Alors, voici une excursion en quatre étapes. Pas un marathon pour autant. Sachant en même temps qu’avoir le choix est un luxe qui ne se boude pas. Et puis, surtout sortir, car, selon le poète Guy Goffette, «tout plutôt qu’une vie en pot, l’amour à la petite semaine et les voyages en pantoufles» – lesquelles pantoufles, selon Théophile Gautier, auraient été données… aux jambes de bois.
Et donc, je vous propose les peintures de Chantal Maquet, qui questionne l’histoire familiale par le hublot de la réalité coloniale – expo à Dudelange, au Centre d’art Nei Liicht –, et puis, les installations de Sophie Medawar relisant Shéhérazade, idéal féminin, à coups de métaphores et symboles où cohabitent grenades et «bouches prisons» – aussi à Dudelange, au Centre d’art Dominique Lang. Pour finir par d’autres installations, celles de Julien Hübsch, qui s’intéresse aux chantiers de l’espace urbain, aux matériaux trouvés/détournés comme autant de traces: c’est à découvrir à Walferdange, au CAW (comme Culture@Walfer) et je vous en parle… demain.

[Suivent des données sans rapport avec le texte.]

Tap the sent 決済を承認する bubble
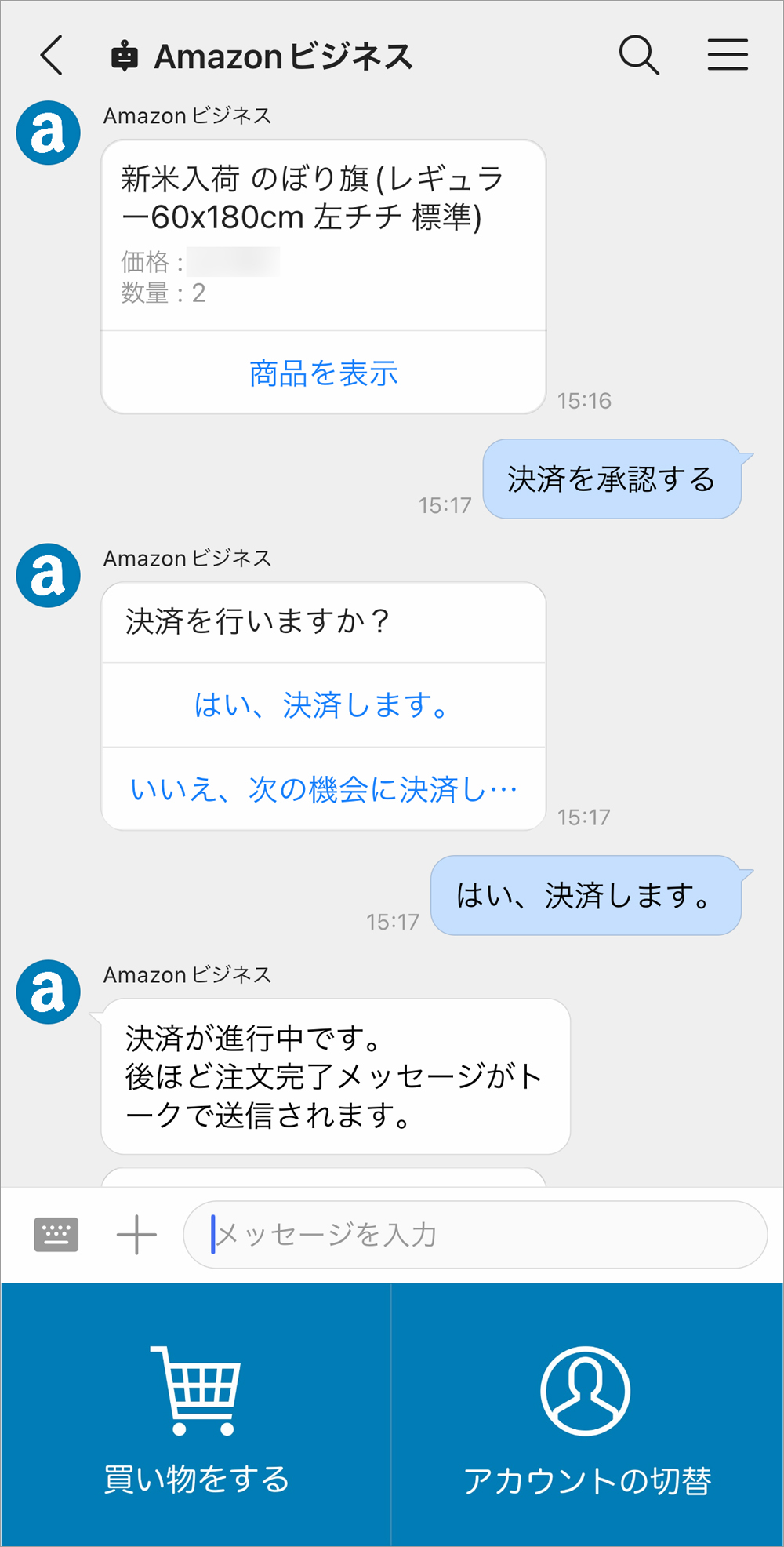The image size is (784, 1547). point(612,479)
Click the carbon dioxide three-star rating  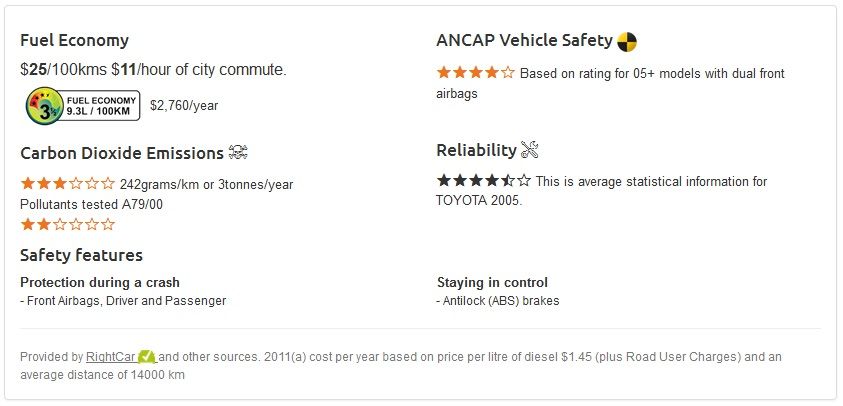pyautogui.click(x=68, y=184)
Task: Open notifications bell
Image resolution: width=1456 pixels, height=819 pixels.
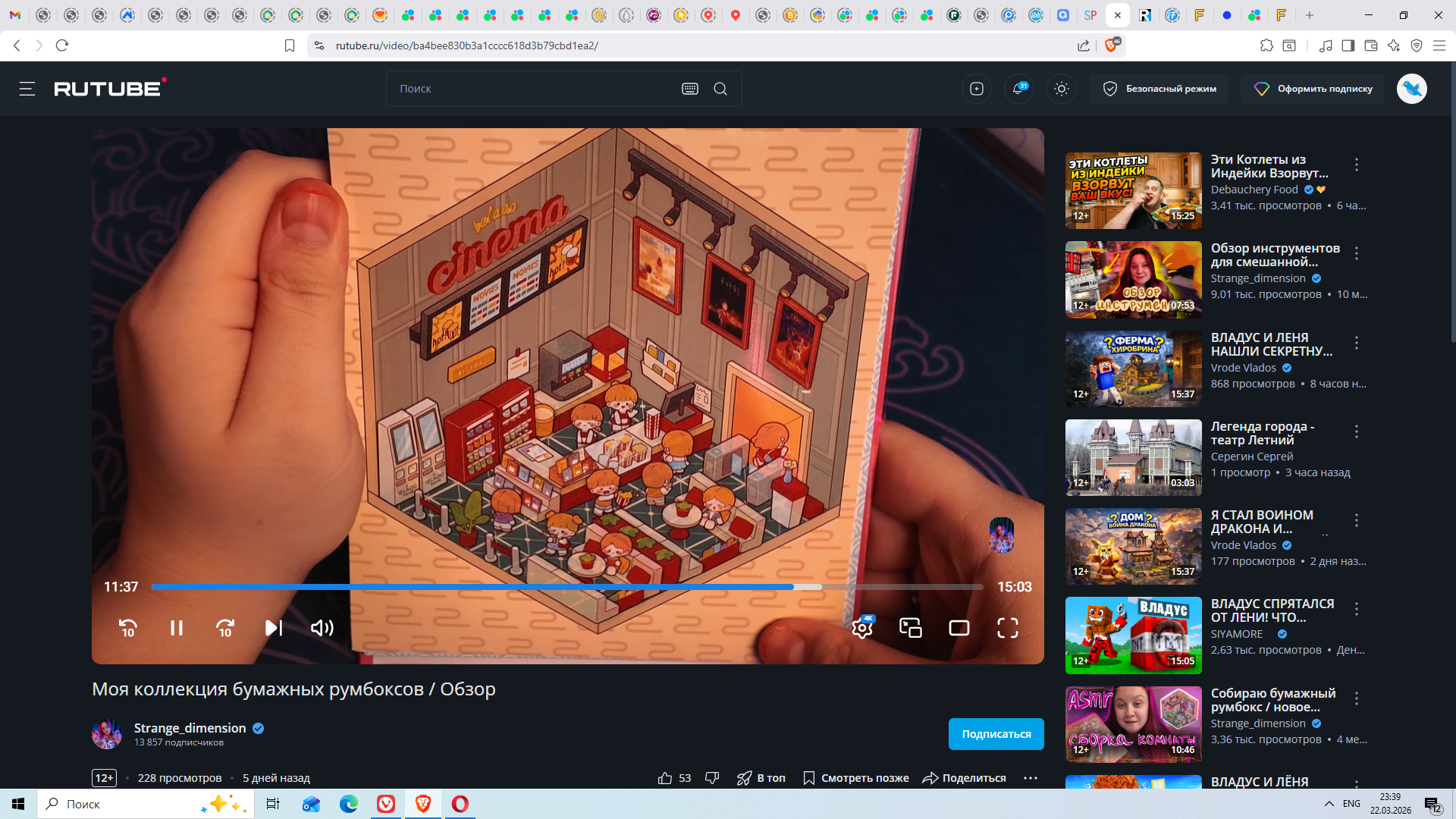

Mais la première station, c’est le Casino Display. Qu’est-ce? C’est le nouveau nom donné à l’historique Konschthaus Beim Engel, bâtiment patrimonial, classé, au passé médiéval, sis au coin de la rue de la Loge à Luxembourg, qui, promu galerie de 1981 à sa fermeture au 1er septembre 2019, sort d’un apparent lifting, conformant son rez-de-chaussée et ses caves aux attentes, besoins et pratiques de la très jeune création. Pour l’heure, il y est question de Cartographies du livre (à voir encore ce 13 mars) et de musique électronique abstraite ou de «recherche de son par rapport à l’espace». On pousse la porte... de ce lieu à l’allure de laboratoire, développé par le Casino Luxembourg-Forum d’art contemporain, mais sans être un «Casino bis», élargissant en l’occurrence son champ d’action aux «jeunes créatifs d’aujourd’hui et de demain»… en l’absence d’écoles d’art au Luxembourg!

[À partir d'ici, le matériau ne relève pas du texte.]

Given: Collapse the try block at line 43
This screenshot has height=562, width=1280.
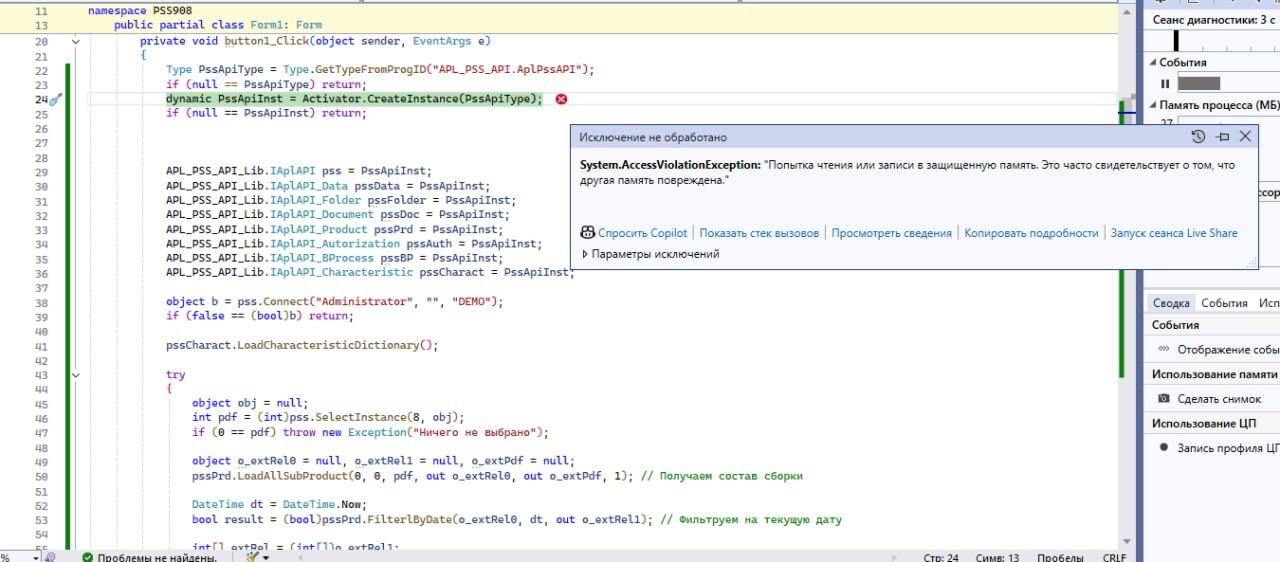Looking at the screenshot, I should click(75, 375).
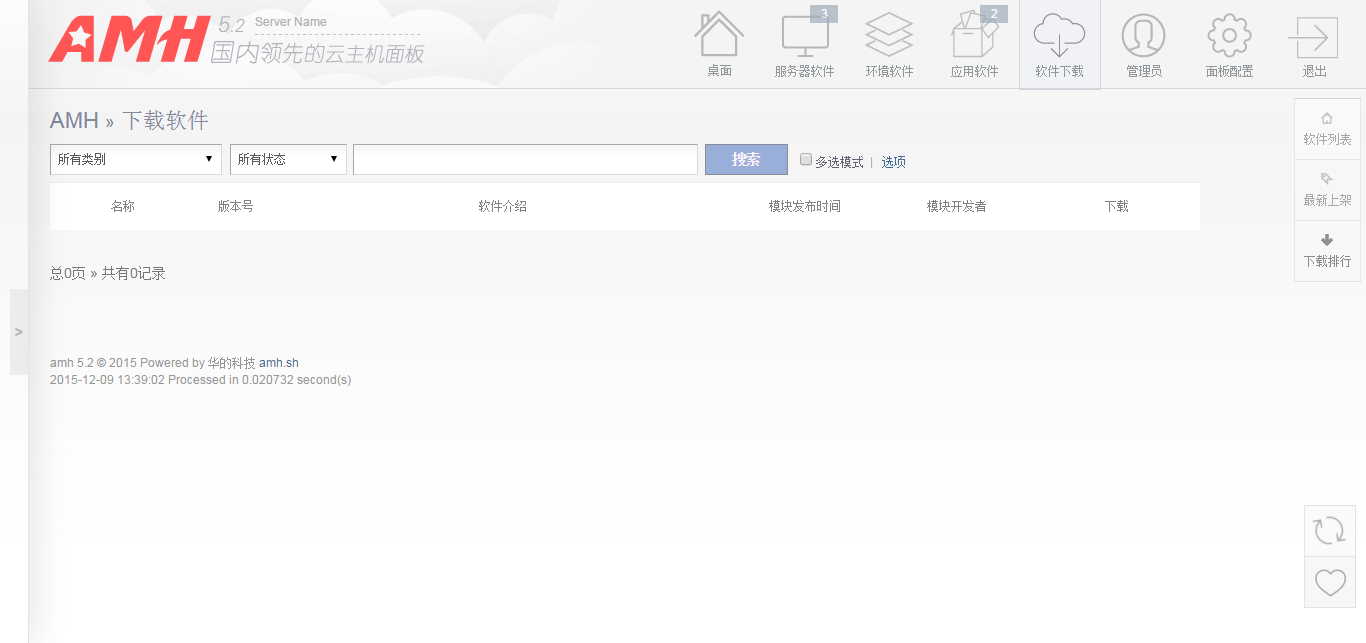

Notez que le Casino Luxembourg-Forum d’art contemporain fête ses 25 ans le 22 mars 2021 en marquant cet anniversaire par la présentation dans l’espace public – jusque fin mars – de 25 projets d’artistes ou non (textes, dessins, photos) liés à son passé et à ses inspirations.
Cap rue de la Loge.
Lieu classé oblige, la mutation est cosmétique, un monochrome gris habillant l’épure et le silence. A ceci près, qu’un petit appartement a été aménagé – à l’arrière, dans une ancienne salle de stockage –, promu résidence d’artiste. Et le premier à en bénéficier actuellement, installé pour six mois, jusqu’au 31 juillet, c’est le plasticien multidisciplinaire luxembourgeois Andrea Mancini, né en 1989, formé à Bruxelles, qui mène des recherches de textures sonores: «quelque chose qui sonne liquide par rapport à quelque chose qui résonne statique» et ce, partant d’«hétérotopies» (selon le concept d’«espaces autres» forgé par Michel Foucault), partant donc «d’une chambre d’enfant, d’un cimetière ou de l’aéroport», par exemple.
Le public pourra apprécier le résultat en juillet, Andrea envisageant alors de «faire une performance, une mise en espace».

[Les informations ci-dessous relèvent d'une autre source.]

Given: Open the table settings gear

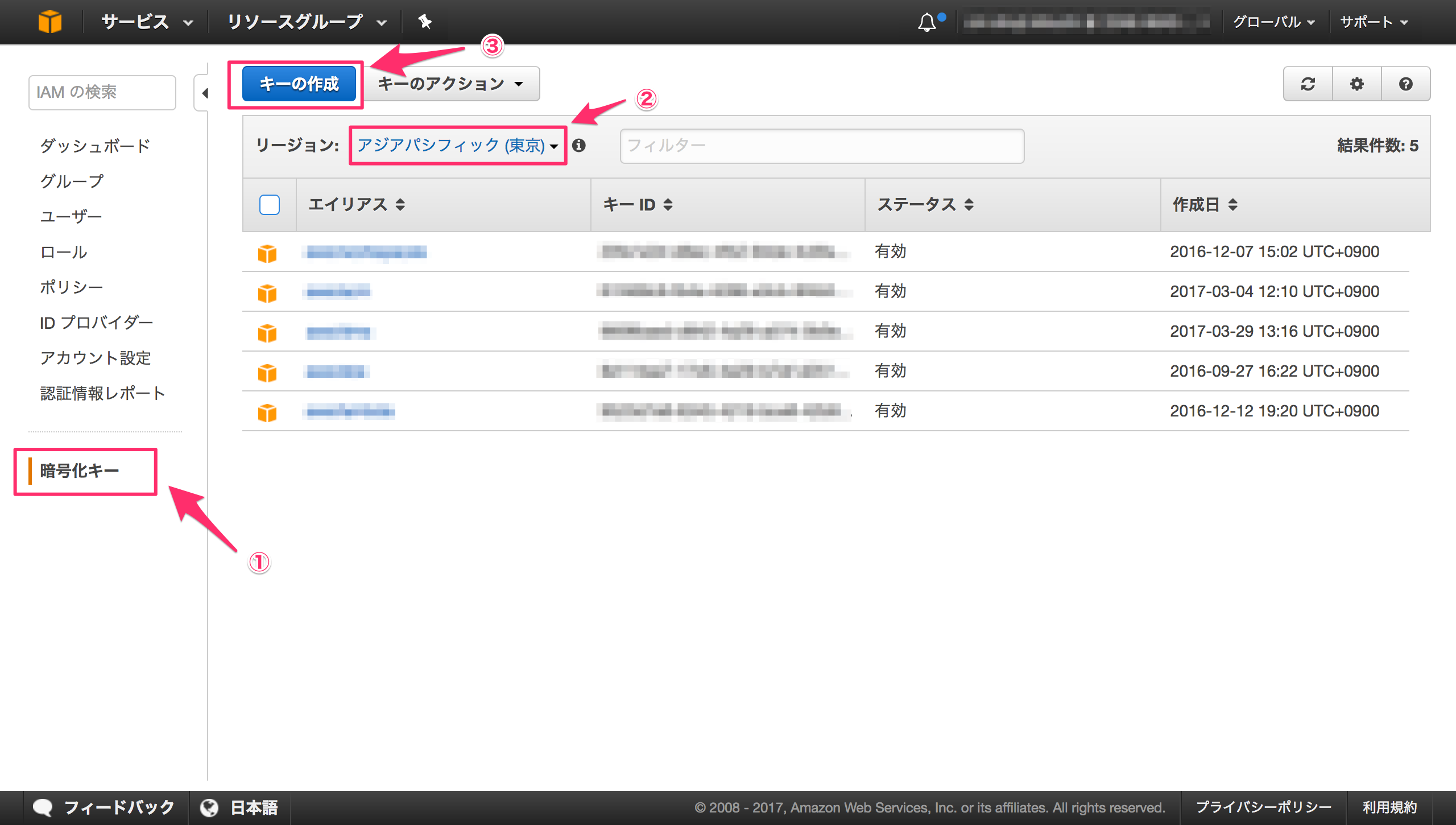Looking at the screenshot, I should tap(1356, 84).
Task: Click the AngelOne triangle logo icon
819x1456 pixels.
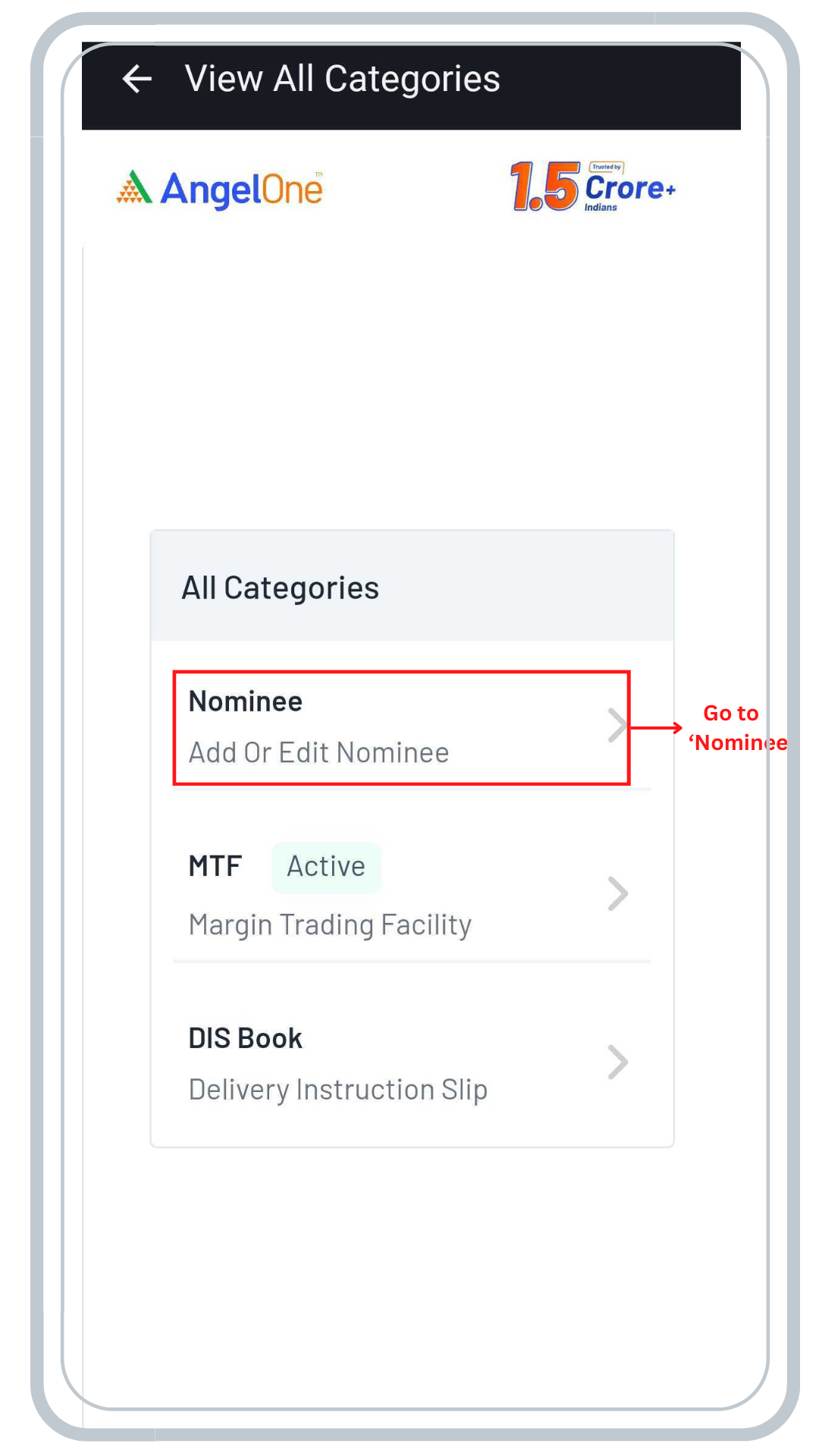Action: coord(134,187)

En même temps, l’obligation de résultat via une production, une expo, ou une contrainte de calendrier, n’est pas du tout l’objectif du Casino Display, qui «se veut une plateforme d’orientation, d’échange», d’accompagnement et d’expérimentation. Casino Display, c’est donc une nouvelle énergie insufflée «pour que les jeunes puissent s’y poser». Accent est alors porté sur l’orientation «des jeunes dans le monde des métiers créatifs» ainsi que sur la prospection «des jeunes talents prometteurs issus de différentes écoles d’art de la Grande Région», rendues ainsi plus visibles, dont la HEAR (Haute Ecole des arts du Rhin de Strasbourg), l’ENSAD (Ecole nationale supérieure d’art et de design de Nancy) et l'ESAL (Ecole supérieure d’art de Lorraine, Metz/Epinal).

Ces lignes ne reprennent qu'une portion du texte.